(edit article précédent: vous êtes de sacrés petits pervers tapis dans l'ombre, ça commente quand ça parle de cul hein! Z'en voulez encore jsuis sûre!).

chaussures

Alors que certaines débutent à peine une petite semaine de vacances (ou deux?), d'autres comme moi par exemple ont vu leurs congés se terminer en ce froid dimanche 21 de february. Finis alors les réveils revigorants aux alentours de midi qui font du bien au moral, finis aussi les après-midis à internéter en pyjama (ou ce qui fait office de, parce qu'excuse moi, mais le pyjama c'est carrément pas glam' ma chérie) (et même s'il est en dentelle), car oui tu l'auras bien compris, j'ai passé la casi totalité de mes vacances à végéter (j'adore ce mot) dans mon canapé Maisons du Monde, avec mon ami le pécé sur les genoux et avec les dessous de bras qui puent*.

*Oui je suis une sale, je ne me lave pas régulièrement pendant les vacances, c'est tout et j'assume pleinement.
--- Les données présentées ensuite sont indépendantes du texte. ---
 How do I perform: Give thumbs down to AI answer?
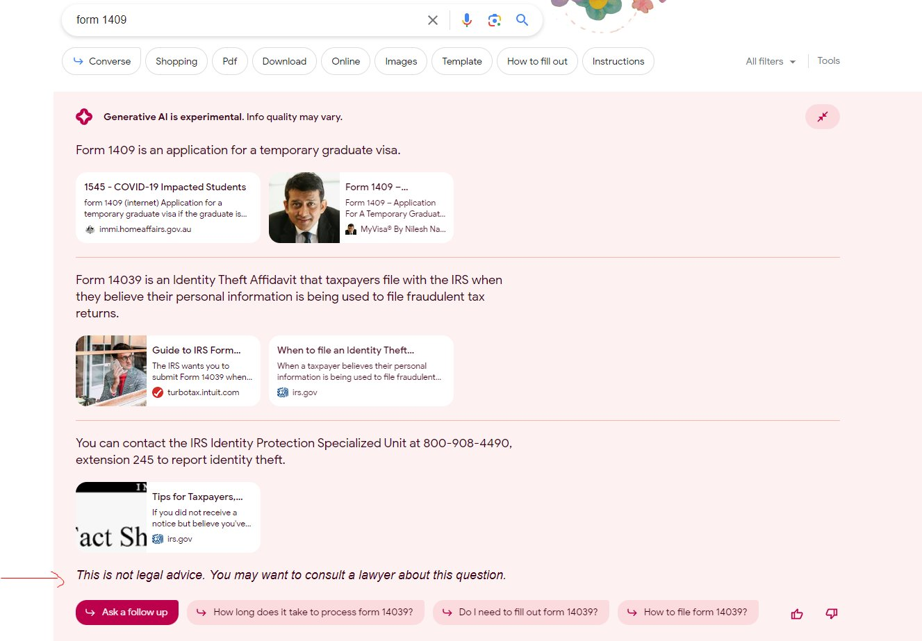click(x=831, y=613)
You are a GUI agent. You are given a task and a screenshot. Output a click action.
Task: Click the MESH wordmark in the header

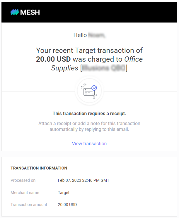(x=30, y=12)
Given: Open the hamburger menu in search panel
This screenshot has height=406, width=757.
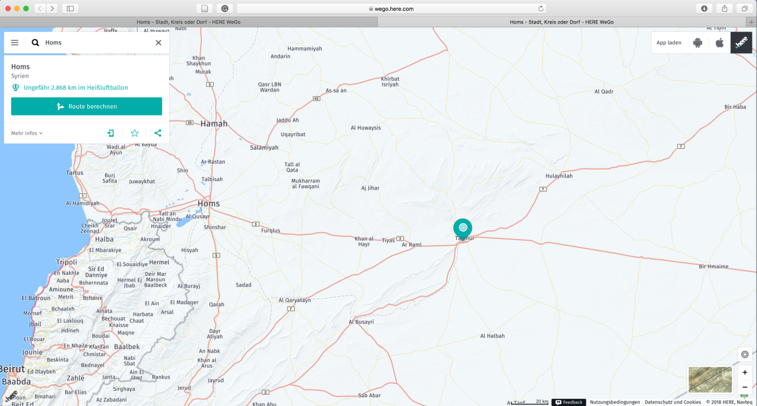Looking at the screenshot, I should (x=15, y=43).
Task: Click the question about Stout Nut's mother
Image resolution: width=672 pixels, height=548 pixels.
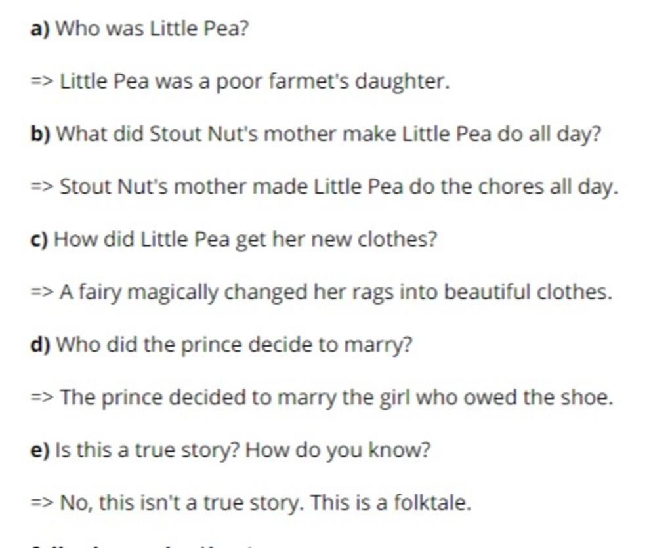Action: click(x=329, y=135)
Et en même temps ça fait des économies d'eau donc c'est parfait... (je rigole) (un peu).

N'empêche c'est assez hallucinant comme le temps se permet de passer vite pendant que je suis sur l'internet. J'sais pas si ça vous le fait à vous aussi, amis accros, mais pour ma part, ça en devenait carrément usant. A peine levée, midi donc, je check mes mails depuis l'amour de ma vie, puis je vais mettre mes lentilles afin d'être plus opé pour la suite des évènements. Une fois mes yeux OK, je me saisie de mon pécé, et je navigue de ci, de là, par ici pas mal de temps, et aussi par là... Bref je navigue quoi. Une fois que c'est chose faite, je lève la tête, je regarde l'heure (oui parce que j'aime pas regarder l'heure sur mon ordi) et MON DIEU IL EST 16H30 COMMENT C'EST POSSIBLE ??!!??
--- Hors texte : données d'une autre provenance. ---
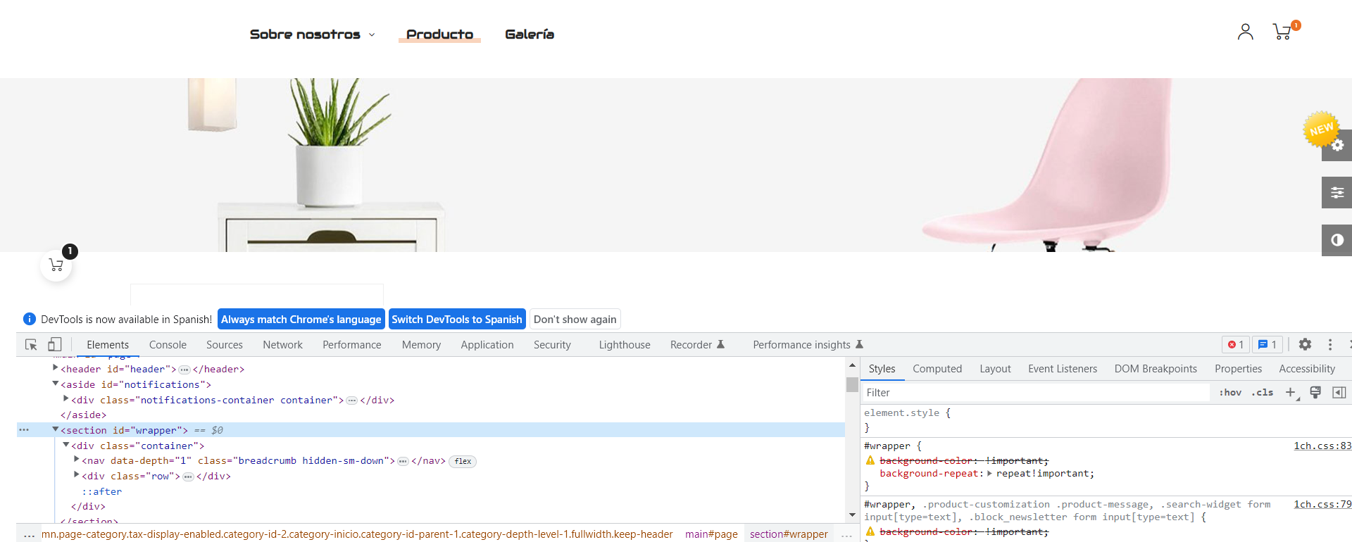This screenshot has width=1352, height=542.
Task: Open the DevTools three-dot customize menu
Action: 1329,345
Je crois y'a un con qui se permet de bouger les aiguilles là, parce sinon faut qu'on m'explique! Chez vous aussi nan? Nan parce que si vous le trouvez, faut me l'amener, il va m'aider à rattrapper tout le retard en repassage, ménage, pliage, dépoussièrage, cuisinage, vaissellage et rangeage (et autres tâches de femme) qu'il m'a causé.

Voilà fallait que ça se sache. S'en était trop.